由於能源危機、全球氣候變遷及生態環境遭汙染等問題，世界各國均致力於推動再生能源如太陽光伏系統與潔淨能源如燃料電池。然而，由於燃料電池其低輸出電壓的特性與太陽電池其輸出電壓隨陽光減弱亦隨之降低的特性，因此此類應用往往需要一高升壓比直流轉換器。常見的高升壓比轉換器係運用電容堆疊的方式以提高電壓增益比，但如應用於需較高升壓比的場合時，以此方式將需較多的元件數並降低電路可靠度。基於上述理由，本論文提出一新型高升壓比直流轉換器，此轉換器僅需利用較少的元件數，即可達到相同或甚至更高之電壓增益比。

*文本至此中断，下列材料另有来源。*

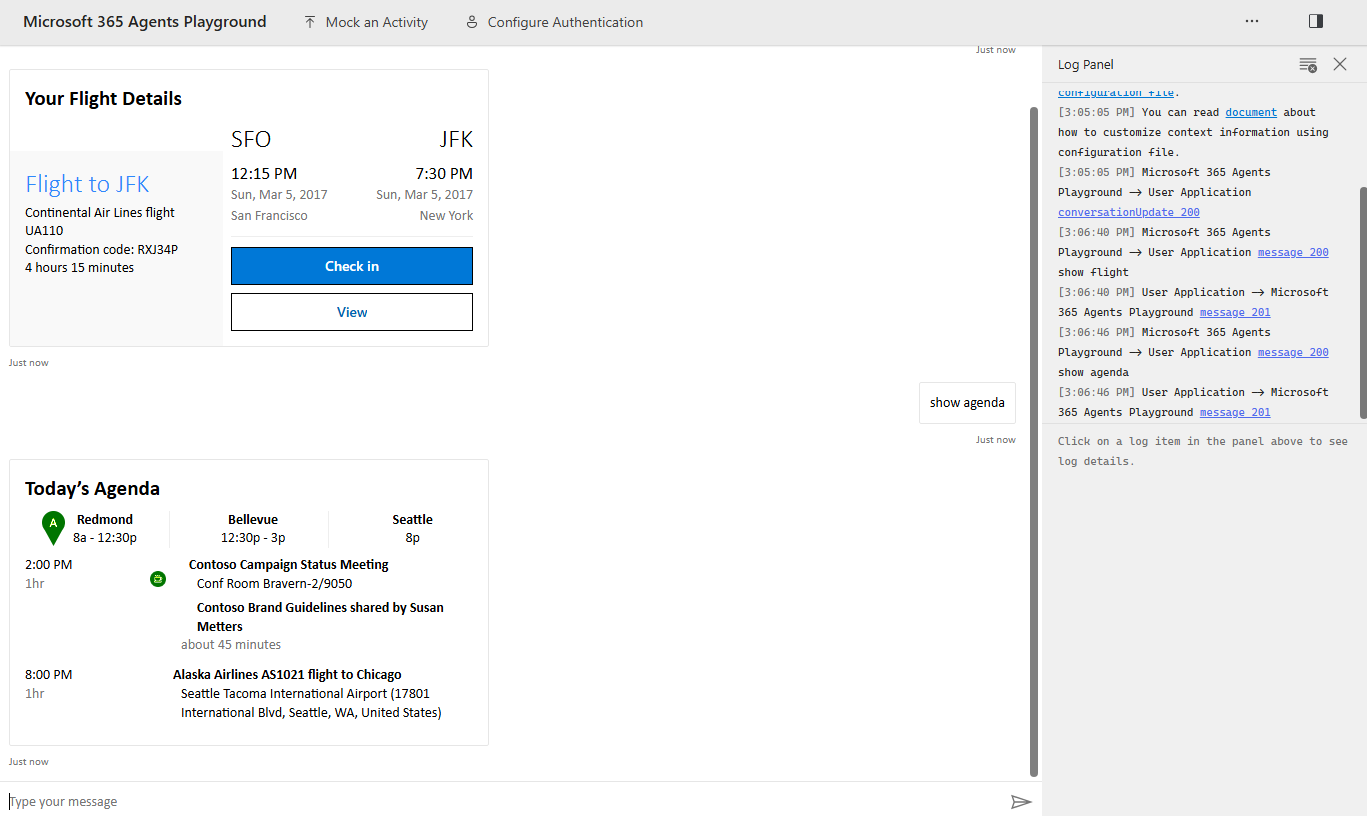Screen dimensions: 1367x816
Task: Clear the logs in the Log Panel
Action: 1308,64
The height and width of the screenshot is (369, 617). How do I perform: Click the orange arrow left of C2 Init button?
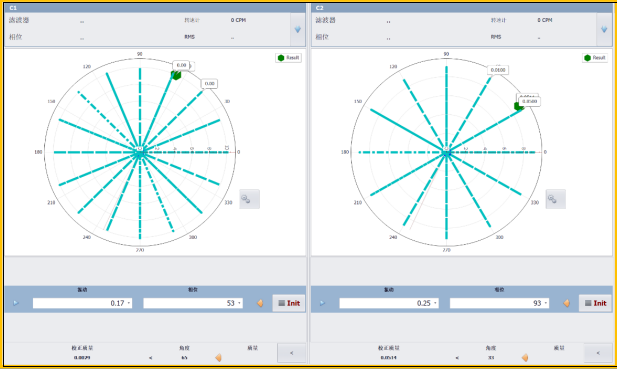pos(567,303)
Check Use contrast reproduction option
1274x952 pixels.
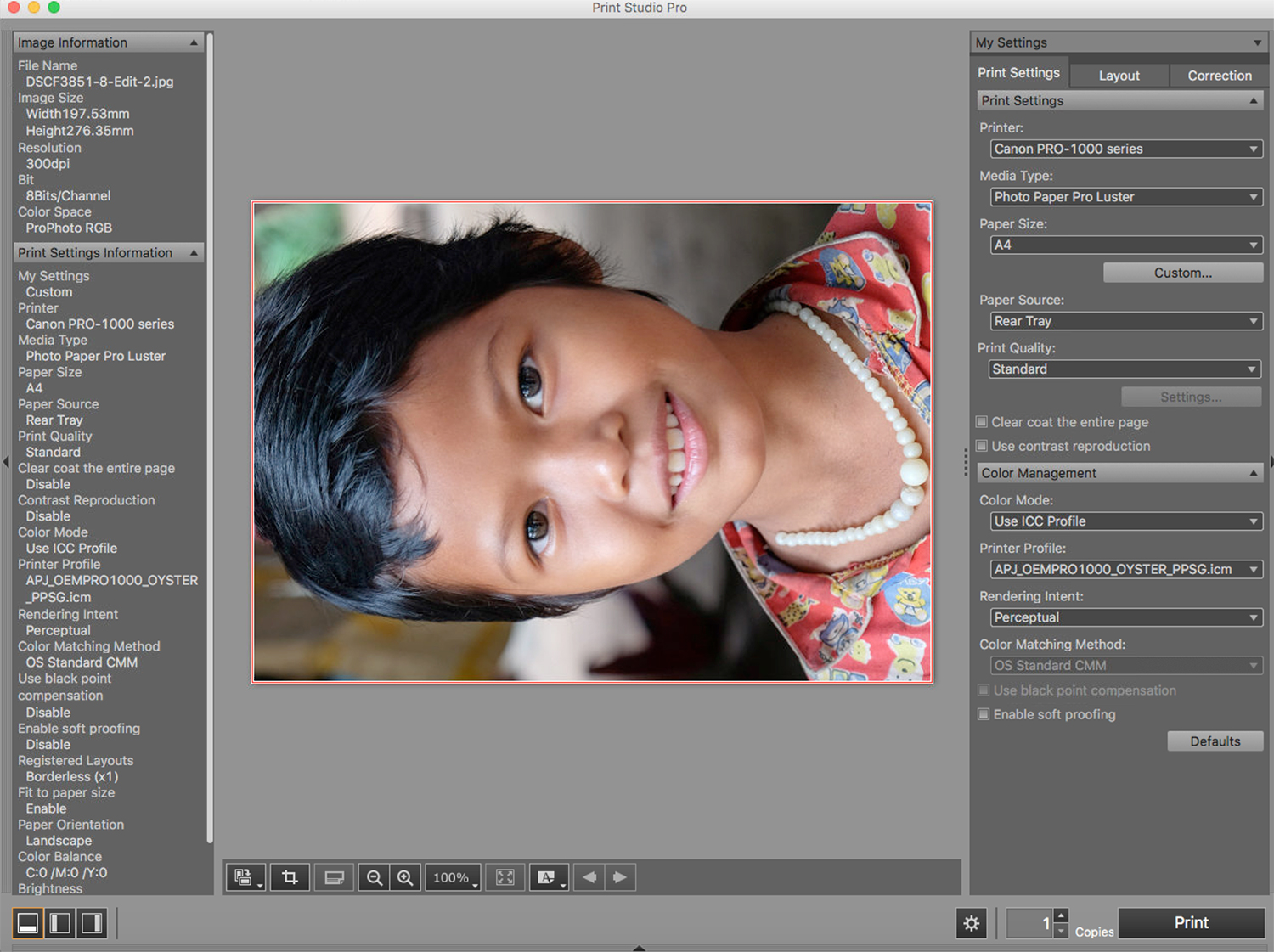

本論文的主要貢獻茲分述如下：首先，本文提出一新型交錯式高升壓比轉換器，該轉換器係巧妙地整合電容堆疊升壓原理及耦合電感式升壓原理兩者的優點，使其不僅具有高升壓比同時兼具低開關跨壓等特點。此外，本文將轉換器之兩相耦合電感整合成單一積體磁路以更進一步減少電路體積與重量。第二點貢獻則是推導出該轉換器所使用的積體磁路之等效電路模型以及推導此新型轉換器的數學模型，並進一步分析其穩態特性。第三點貢獻則依據理論分析的結果，實際製作一輸入電壓16V、輸出電壓400V以及輸出功率150W之雛型系統，以驗證新型轉換器的可行性。經由電路模擬與實測結果顯示本論文所研製之新型轉換器，確定可達到預期結果。該轉換器轉換效率於35W至150W的負載情況下均為92%以上，而負載在60W時效率可達到最高效率94.8%，而主動開關耐壓為40V，遠比傳統升壓型轉換器之400V或200V耐壓為低。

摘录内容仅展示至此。